Heute am Sternsingertag habe ich, wie es hier Brauch ist, die Weihnachtsdekoration in ihrer Wohnung abgenommen und sorgfältig verstaut, wie sie das wahrscheinlich über Jahrzehnte hinweg am Sternsingertag getan hat. Die Erinnerungen an das Aufhängen der Kugeln, der Sterne, des Goldsterns und das Einstellen des Lichterbogens in das Fenster waren so deutlich, als hätten die vergangenen vier Wochen nicht stattgefunden. Vier Wochen. Ab heute nun also kein Einschalten der Beleuchtung mehr gegen 17:00 Uhr, kein Ausschalten gegen 22.00. Die Lichter sind aus.

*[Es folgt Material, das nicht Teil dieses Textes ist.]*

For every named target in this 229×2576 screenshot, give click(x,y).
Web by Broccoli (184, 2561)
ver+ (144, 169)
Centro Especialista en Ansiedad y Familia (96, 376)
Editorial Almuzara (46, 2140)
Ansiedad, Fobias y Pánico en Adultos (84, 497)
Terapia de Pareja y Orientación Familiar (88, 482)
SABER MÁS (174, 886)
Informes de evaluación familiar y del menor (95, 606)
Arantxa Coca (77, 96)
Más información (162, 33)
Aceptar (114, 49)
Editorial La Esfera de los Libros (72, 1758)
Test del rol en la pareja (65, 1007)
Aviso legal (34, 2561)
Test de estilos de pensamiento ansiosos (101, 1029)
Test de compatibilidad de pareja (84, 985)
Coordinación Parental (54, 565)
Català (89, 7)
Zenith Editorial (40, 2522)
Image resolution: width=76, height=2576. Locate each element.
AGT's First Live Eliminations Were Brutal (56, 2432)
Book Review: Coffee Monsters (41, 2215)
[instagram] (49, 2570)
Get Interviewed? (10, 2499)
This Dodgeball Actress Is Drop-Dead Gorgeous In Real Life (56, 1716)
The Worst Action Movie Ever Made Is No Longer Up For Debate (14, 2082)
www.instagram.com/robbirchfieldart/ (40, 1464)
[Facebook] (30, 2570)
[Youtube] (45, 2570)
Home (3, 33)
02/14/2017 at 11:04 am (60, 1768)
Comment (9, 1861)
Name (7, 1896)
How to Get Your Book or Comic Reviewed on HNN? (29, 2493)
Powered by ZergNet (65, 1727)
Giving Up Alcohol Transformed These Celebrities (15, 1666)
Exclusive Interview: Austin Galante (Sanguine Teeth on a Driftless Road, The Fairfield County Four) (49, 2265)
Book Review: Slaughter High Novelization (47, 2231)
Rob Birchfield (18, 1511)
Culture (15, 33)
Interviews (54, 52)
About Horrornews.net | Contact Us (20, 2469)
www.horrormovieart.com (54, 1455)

Es war sehr schön für sie, als die Sternsinger letztes Jahr in ihrem Wohnzimmer sangen, sie hat es genossen und gestrahlt. Heute waren sie nicht da. Ich war traurig deshalb, es hätte mich gefreut, wenn sie in ihrer Wohnung auch heuer gesungen hätten. In unserer Vorabendserie, meinem nun letzten täglichen Fixpunkt, jedoch hatte ein kleiner Junge seinen Auftritt als Ministrant. Es war sehr berührend, den Heiligen Drei Königen so unerwartet doch noch zu begegnen, daheim, im Wohnzimmer.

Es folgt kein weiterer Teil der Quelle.